Davalı … vekili istinaf başvuru dilekçesinde özetle; icra inkar tazminatına hükmedilebilmesi için borçlunun haksız ve kötü niyetli olması gerektiğini, somut olayda müvekkilinin haksız ve kötü niyetli olmasının söz konusu olmadığını, gerekçeli kararda belirtilen temerrüt faizinin fahiş olduğunu, ihtiyati hacze itirazlarının reddine dair kararın taraflarına tebliğ edilmemesinin usul ve yasaya aykırı olduğunu bildirerek ilk derece mahkemesi kararının kaldırılmasını ve davanın reddine karar verilmesini istemiştir.
HUKUKİ NİTELENDİRME, DELİLLERİN VE İSTİNAF SEBEPLERİNİN DEĞERLENDİRİLMESİ
Dava; itirazın iptali istemine ilişkindir.

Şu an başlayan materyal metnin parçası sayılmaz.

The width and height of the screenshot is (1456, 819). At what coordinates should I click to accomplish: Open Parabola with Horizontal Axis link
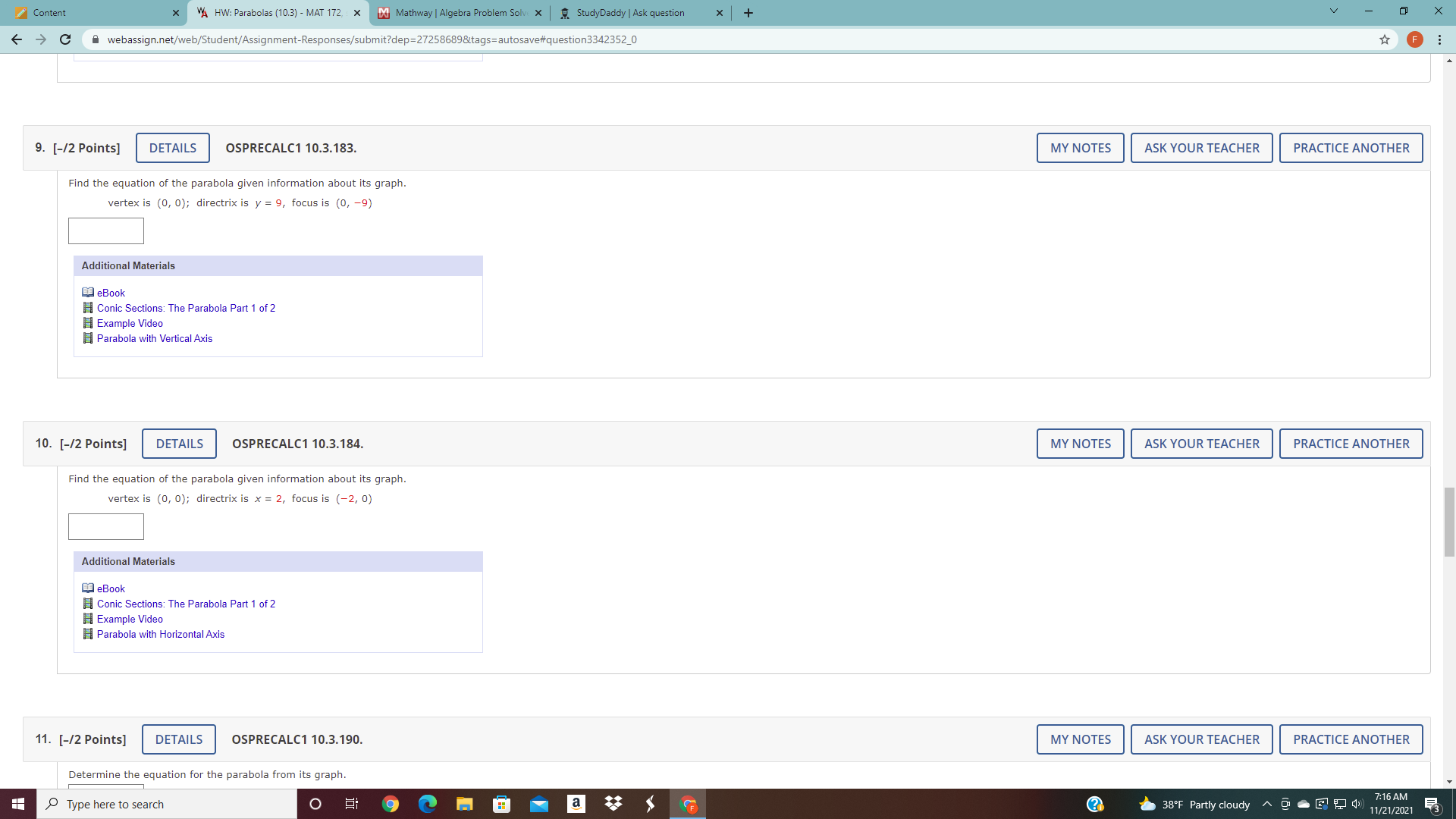tap(161, 634)
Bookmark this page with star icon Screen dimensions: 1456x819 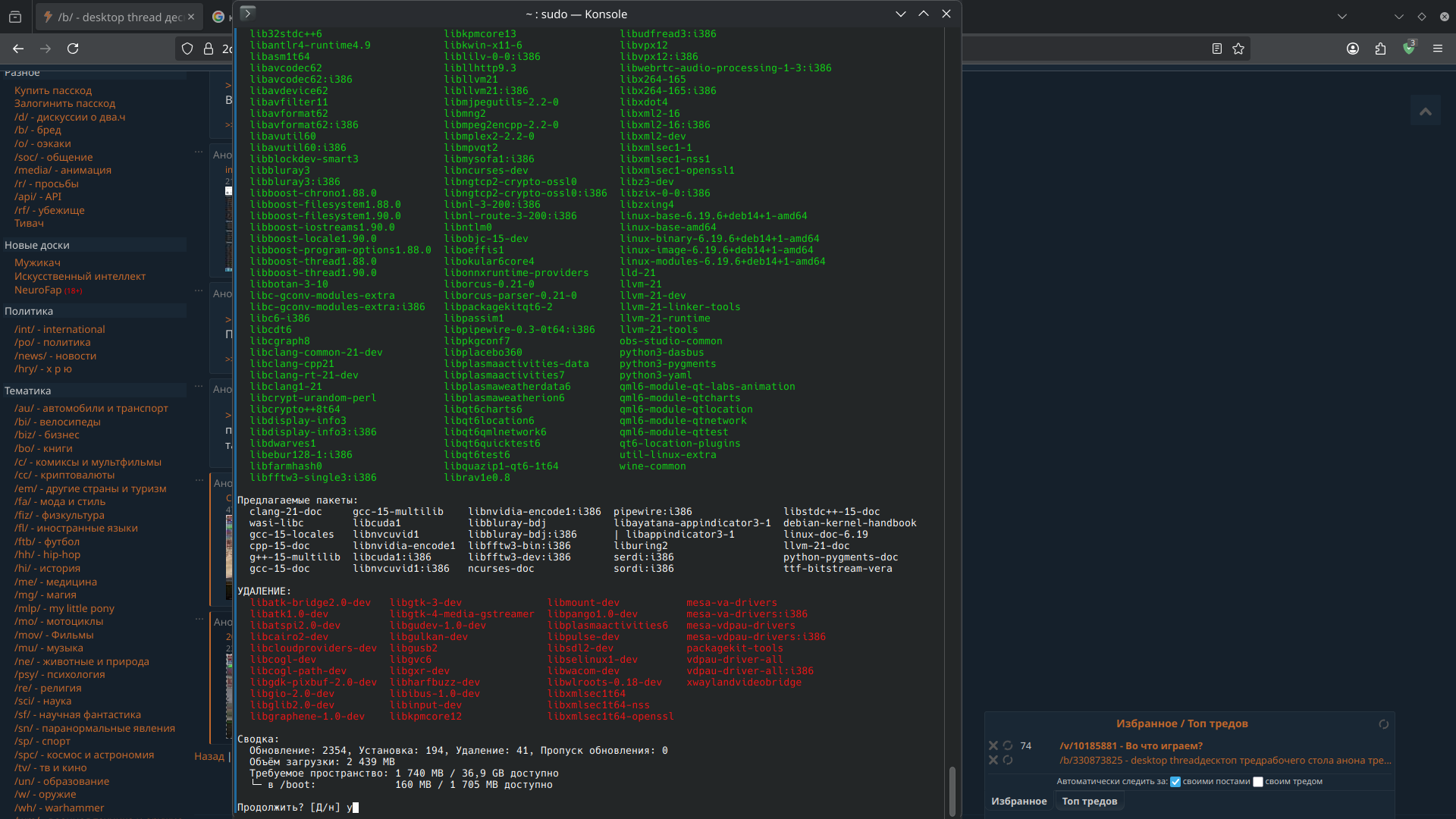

6100 Sayılı HMK’nın 355.maddesi gereğince, istinaf incelemesinin istinafa gelen tarafın sıfatı ile istinaf dilekçesinde belirtilen sebeplerle sınırlı olarak kamu düzenine aykırılık bulunup bulunmadığı hususu gözetilerek ilk derece mahkemesinin taraflar arasındaki ihtilafta görevli mahkeme oluşu ve eldeki davada kesin yetki kuralına da aykırılık bulunmadığı anlaşılmakla işin esasına girilerek yapılan incelemede;
6100 sayılı Hukuk Muhakemeleri Kanunu’nun 344. maddesinde, istinaf dilekçesi verilirken istinaf kanun yoluna başvuru harcı ve tebliğ giderleri de dahil olmak üzere tüm giderlerin ödeneceği, bunların hiç ödenmediği veya eksik ödenmiş olduğu sonradan anlaşılırsa, kararı veren mahkeme tarafından verilecek bir haftalık kesin süre içinde tamamlanması, aksi halde başvurudan vazgeçmiş sayılacağı hususunun başvurana yazılı olarak bildirileceği, verilen kesin süre içinde harç ve giderler tamamlanmadığı takdirde, mahkemece başvurunun yapılmamış sayılmasına karar verileceği düzenlemesi yer almaktadır.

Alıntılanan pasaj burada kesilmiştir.